The estimated fractions of effective trial numbers can easily be compared to data from real psychophysical experiments. We analyzed data from 5 observers that detected luminance increments in different high-level contexts (three contexts, data kindly provided by Maertens & Wichmann,
2010). All observers showed at least some evidence for learning. The estimated
ν was between 0.37 and 0.91 corresponding roughly to the quartile range of our simulated learning observer (quartile range of 0.37 to 1). Correction of inference would increase the credible intervals by 5% to 64%. We also analyzed data from 6 listeners from an auditory experiment (kindly provided by Schoenfelder & Wichmann,
2010). Listeners had to detect sine tones that were masked by band-limited noise. In total, each listener performed between 30,000 and 40,000 trials. Out of these trials, we analyzed the first 1600 trials and estimated
ν-values between 0.19 and 0.62. This coincided roughly with the quartile range of our simulated betabinomial observer, which was 0.17 to 0.77. Correction of inference would increase the credible intervals by 27% to 129%. Note, however, that in both of these studies, the data we analyzed were excluded from the final analysis of the data due to the observed nonlinearities. These data indicate that the simulated nonstationarities we used were at least roughly comparable to empirically observed nonstationarities. We also expect that stronger nonstationarities (i.e., lower
ν) will be observed for children, patients, or elder people.

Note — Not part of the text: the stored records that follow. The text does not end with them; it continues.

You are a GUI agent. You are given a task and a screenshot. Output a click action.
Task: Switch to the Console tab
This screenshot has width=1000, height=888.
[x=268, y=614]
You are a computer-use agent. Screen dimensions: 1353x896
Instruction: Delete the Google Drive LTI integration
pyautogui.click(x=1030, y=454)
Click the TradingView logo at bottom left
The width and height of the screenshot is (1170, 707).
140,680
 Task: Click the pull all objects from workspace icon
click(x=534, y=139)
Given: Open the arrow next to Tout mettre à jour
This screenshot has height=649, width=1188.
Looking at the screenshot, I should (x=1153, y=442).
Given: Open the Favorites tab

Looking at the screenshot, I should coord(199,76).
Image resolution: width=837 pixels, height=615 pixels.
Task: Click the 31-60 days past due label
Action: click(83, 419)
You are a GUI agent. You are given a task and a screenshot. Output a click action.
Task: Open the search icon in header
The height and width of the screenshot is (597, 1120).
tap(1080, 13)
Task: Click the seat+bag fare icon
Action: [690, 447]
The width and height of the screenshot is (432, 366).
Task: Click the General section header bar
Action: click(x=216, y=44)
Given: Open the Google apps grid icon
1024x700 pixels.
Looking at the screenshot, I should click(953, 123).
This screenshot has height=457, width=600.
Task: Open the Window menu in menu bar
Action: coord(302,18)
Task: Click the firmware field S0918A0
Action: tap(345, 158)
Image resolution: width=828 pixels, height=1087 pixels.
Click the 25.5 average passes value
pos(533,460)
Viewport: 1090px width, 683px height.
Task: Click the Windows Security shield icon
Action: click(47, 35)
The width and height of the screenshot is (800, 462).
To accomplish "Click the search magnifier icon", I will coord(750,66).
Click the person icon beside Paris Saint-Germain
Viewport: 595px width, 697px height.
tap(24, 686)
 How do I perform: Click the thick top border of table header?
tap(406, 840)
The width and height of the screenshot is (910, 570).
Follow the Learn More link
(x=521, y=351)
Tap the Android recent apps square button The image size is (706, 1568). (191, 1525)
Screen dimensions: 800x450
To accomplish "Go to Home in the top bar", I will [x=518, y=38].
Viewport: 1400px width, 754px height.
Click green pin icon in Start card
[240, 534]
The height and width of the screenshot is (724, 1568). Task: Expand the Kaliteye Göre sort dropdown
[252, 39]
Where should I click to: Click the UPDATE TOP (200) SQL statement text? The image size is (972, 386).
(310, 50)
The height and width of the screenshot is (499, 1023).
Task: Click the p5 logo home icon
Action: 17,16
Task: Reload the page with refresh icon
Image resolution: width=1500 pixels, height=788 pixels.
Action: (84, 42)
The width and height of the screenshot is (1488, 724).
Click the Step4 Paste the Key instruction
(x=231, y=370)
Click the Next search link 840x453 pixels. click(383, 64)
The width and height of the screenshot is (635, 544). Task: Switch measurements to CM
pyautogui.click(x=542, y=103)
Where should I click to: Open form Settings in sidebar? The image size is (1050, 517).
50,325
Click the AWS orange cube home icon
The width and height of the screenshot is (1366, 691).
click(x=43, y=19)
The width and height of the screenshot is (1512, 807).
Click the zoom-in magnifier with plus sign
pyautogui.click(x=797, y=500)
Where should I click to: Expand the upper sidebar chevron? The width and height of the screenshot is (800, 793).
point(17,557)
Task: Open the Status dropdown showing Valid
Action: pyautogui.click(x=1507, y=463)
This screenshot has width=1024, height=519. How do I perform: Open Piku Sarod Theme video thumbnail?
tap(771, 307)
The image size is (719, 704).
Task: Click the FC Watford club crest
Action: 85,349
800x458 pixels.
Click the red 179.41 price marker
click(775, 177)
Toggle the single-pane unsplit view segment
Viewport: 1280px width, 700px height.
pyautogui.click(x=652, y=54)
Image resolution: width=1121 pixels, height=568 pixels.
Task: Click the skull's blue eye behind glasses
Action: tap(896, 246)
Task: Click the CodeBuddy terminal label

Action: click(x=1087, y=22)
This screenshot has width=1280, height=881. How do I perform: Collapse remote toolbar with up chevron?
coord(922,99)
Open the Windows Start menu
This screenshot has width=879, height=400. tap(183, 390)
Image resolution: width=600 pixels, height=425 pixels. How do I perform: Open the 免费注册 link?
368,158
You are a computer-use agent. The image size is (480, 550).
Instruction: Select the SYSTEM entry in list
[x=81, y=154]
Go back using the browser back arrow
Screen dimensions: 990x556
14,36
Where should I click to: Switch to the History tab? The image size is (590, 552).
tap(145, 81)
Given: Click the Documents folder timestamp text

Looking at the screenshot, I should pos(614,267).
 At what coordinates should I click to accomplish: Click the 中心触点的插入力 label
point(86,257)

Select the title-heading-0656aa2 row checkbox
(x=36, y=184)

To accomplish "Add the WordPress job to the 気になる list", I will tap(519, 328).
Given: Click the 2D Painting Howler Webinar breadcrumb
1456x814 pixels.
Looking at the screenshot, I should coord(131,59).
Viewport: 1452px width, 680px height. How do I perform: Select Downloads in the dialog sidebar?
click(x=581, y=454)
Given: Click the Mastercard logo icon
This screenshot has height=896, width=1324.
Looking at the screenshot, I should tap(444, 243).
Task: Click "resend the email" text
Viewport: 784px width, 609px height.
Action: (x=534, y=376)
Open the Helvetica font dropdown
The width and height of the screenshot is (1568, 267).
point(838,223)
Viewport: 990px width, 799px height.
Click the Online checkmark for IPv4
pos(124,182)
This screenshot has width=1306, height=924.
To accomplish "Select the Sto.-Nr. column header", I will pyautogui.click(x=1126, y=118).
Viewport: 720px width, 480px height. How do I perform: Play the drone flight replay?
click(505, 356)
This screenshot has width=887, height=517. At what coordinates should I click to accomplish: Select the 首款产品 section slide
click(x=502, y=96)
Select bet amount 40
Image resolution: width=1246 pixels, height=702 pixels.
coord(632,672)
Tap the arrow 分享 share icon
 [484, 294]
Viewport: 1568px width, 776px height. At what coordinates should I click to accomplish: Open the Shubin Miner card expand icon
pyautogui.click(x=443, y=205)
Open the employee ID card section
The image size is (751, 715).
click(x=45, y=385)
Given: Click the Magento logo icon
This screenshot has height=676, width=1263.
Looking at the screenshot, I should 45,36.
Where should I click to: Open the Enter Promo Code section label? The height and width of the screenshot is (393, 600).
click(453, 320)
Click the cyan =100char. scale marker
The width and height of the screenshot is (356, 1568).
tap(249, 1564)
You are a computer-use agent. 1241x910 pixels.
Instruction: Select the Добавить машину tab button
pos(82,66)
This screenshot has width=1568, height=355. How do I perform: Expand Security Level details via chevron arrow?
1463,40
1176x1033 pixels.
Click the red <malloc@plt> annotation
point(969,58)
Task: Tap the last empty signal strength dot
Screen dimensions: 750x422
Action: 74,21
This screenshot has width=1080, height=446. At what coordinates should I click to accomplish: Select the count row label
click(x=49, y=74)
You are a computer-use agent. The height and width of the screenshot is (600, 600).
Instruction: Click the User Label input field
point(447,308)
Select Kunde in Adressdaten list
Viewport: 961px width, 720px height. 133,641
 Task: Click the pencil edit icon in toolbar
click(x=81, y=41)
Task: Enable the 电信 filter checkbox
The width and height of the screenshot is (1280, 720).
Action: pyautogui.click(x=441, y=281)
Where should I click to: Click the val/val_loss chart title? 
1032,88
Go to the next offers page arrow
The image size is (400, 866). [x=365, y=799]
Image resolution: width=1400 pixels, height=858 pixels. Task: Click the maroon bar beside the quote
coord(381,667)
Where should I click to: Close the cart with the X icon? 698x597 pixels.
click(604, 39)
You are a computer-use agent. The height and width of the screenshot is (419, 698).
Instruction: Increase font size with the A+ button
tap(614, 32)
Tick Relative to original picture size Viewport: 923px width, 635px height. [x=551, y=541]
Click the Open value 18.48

Figure 4 indicates that only a part of the space has actually been explored with the current parameter settings. All simulated data for the betabinomial observer scatter around a well-defined curve that monotonically increases with trial number. However, not all types of nonstationarity have to be on this curve. For instance, an observer with weakly nonstationary behavior might have been tested in 500 trials. However, the nonstationarity might be weak enough to be detected by the deviance test only in 30% of the cases. The presented data do not provide much information as to how severe the misestimation of credible intervals is in such a case. We, therefore, repeated simulations for the betabinomial observer. In these simulations, the strength of the nonstationarity was varied to target-specific areas of the plot in
Figure 4: These areas corresponded to rejection probabilities of approximately 30%, 60%, and 90% in order to cover the whole range of rejection probabilities. For a binomial observer, deviance asymptotically follows a
χ 2-distribution with the degrees of freedom equal to the number of data blocks minus the number of parameters. The
M parameter of the betabinomial observer was adapted to yield rejection rates of 30%, 60%, and 90% for this asymptotic distribution.
7 Figure 9 illustrates the results of these additional simulations: The left panel shows the actual rejection probabilities that were observed in the simulations. The targeted values are not hit precisely, but the observed rejection probabilities now cover the whole range between 0 and 1 as intended. The middle panel presents uncorrected coverages. It is clear that nonstationarities that are easy to detect (90% desired rejection rates) result in very severe underestimation of credible intervals. Furthermore, nonstationarities that typically pass the deviance test (30% desired rejection rates; actually closer to 10%) still result in significant underestimation of credible intervals: The credible intervals had to be scaled by a factor of 1.2 to obtain the correct size. Thus, these data sets were very hard to tell apart from being generated by a stationary observer using diagnostic tests while still leading to 20% too small confidence intervals with only 85–90% coverage instead of the intended 95%. The right panel presents coverages after correction of inference. Similar to
Figure 7, coverages are now very close to the desired 95%. This illustrates two points: First, nonstationarity may have an impact on credible intervals even though the nonstationarity is not detected in any formal test. Second, correction of inference also works for these weakly nonstationary data sets.